There’s a gap between when credentials get stolen and when ransomware gets deployed. Attackers buy access, move laterally, then deploy ransomware. That process takes days to weeks. Dark web monitoring can detect your credentials in that window. That gives you time to reset passwords and revoke sessions.
Methodology
This data reflects publicly claimed victims only. The actual number of attacks is higher because:
- Many victims pay before being listed publicly
- Some groups operate private negotiation channels without public leak sites
- Not all ransomware attacks involve data theft or public claims
When multiple groups claim the same victim, we count it once. Industry and country are based on the company’s primary business and headquarters.

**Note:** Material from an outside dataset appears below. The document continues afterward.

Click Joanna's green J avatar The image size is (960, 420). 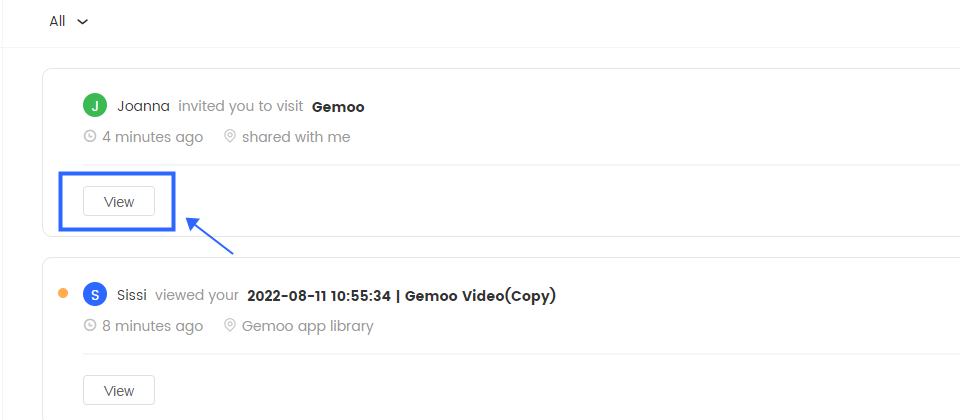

This report covers January 1-31, 2026. Data was collected from Breachsense’s continuous monitoring of ransomware leak sites.
This is the first in a series of monthly threat briefs from Breachsense. For real-time ransomware and credential monitoring, book a demo.
January 2026 Ransomware FAQ
Breachsense tracked 677 companies listed on ransomware groups’ leak sites in January 2026. This represents claimed victims from 58 distinct groups across 60 countries. The actual number of attacks is likely higher since many victims pay ransoms before being publicly listed.
Qilin claimed 107 victims in January 2026, nearly double the second-place group. Akira was second with 71 victims, followed by CL0P with 68. Sinobi, a newer group, placed fourth with 56 claimed victims.
The United States accounted for 48.6% of all ransomware victims in January 2026 (329 companies). The UK was second with 43 victims (6.4%), followed by Canada with 29 (4.3%) and Germany with 26 (3.8%).
Manufacturing companies were the most targeted sector in January 2026 with 57 victims. Construction followed with 44, then technology (41) and healthcare (40). Finance had 34 victims and legal services had 32.
Early data suggests yes. January 2026’s 677 victims exceeded the 2025 monthly average of 609 by 11%. Breachsense tracked 7,308 total ransomware victims in 2025. If January’s pace holds, 2026 would see over 8,100 victims.
Most ransomware groups buy stolen credentials from infostealer malware logs rather than breaking in themselves. There’s often a gap of days to weeks between when credentials are stolen and when ransomware gets deployed. Monitoring for leaked credentials can help you catch and reset them before attackers use them.